* _Saved data entries_
[Start of Attachment]

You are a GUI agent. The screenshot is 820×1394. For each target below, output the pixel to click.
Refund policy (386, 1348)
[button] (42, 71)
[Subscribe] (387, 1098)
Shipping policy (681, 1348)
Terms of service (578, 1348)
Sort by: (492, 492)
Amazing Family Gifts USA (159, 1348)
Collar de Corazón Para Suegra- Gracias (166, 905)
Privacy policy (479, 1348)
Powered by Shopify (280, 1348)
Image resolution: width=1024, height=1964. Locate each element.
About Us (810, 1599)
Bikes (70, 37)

[End of Attachment]
[Start of Attachment]

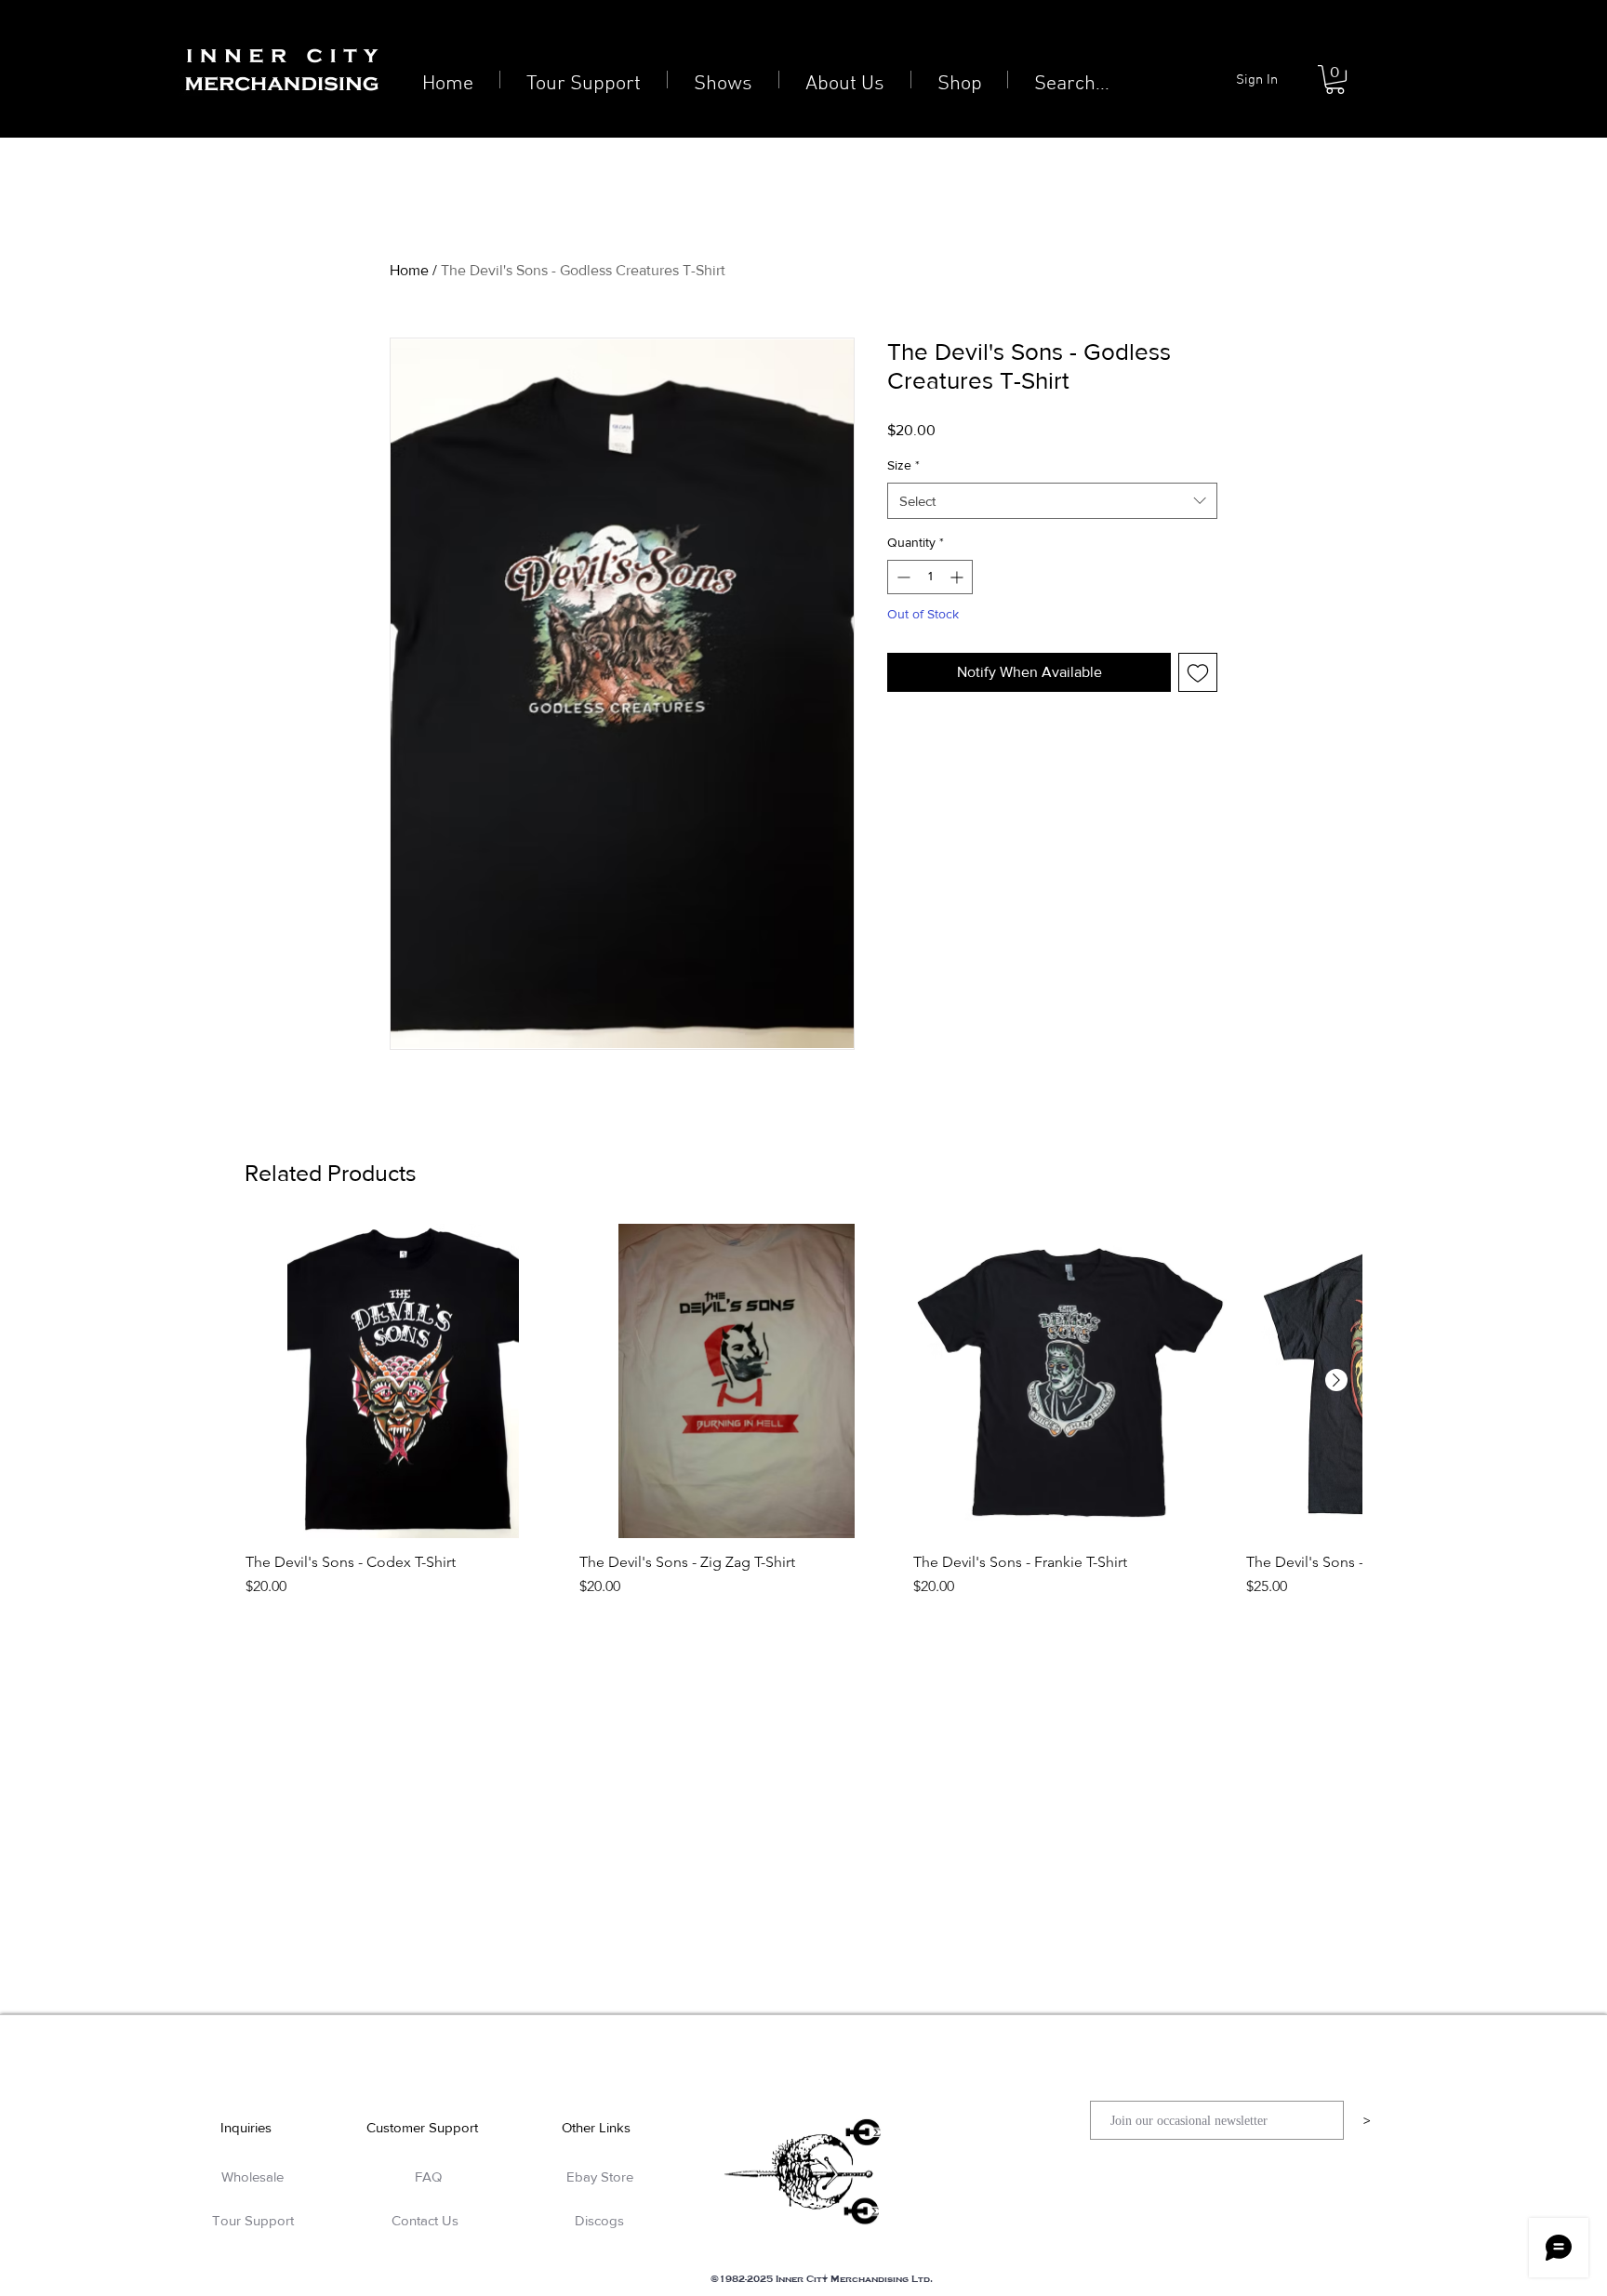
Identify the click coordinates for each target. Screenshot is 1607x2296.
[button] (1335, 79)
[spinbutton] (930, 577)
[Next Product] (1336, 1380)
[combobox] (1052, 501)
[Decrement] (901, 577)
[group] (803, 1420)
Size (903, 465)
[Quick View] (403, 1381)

[End of Attachment]

* _Exercise objective_
Set down, unchanged, only those lines above that fall between the line with "Amazing Family Gifts USA (159, 1348)" and the line with "Bikes (70, 37)", the two end lines included.

* _Exercise output_
Amazing Family Gifts USA (159, 1348)
Collar de Corazón Para Suegra- Gracias (166, 905)
Privacy policy (479, 1348)
Powered by Shopify (280, 1348)
Image resolution: width=1024, height=1964. Locate each element.
About Us (810, 1599)
Bikes (70, 37)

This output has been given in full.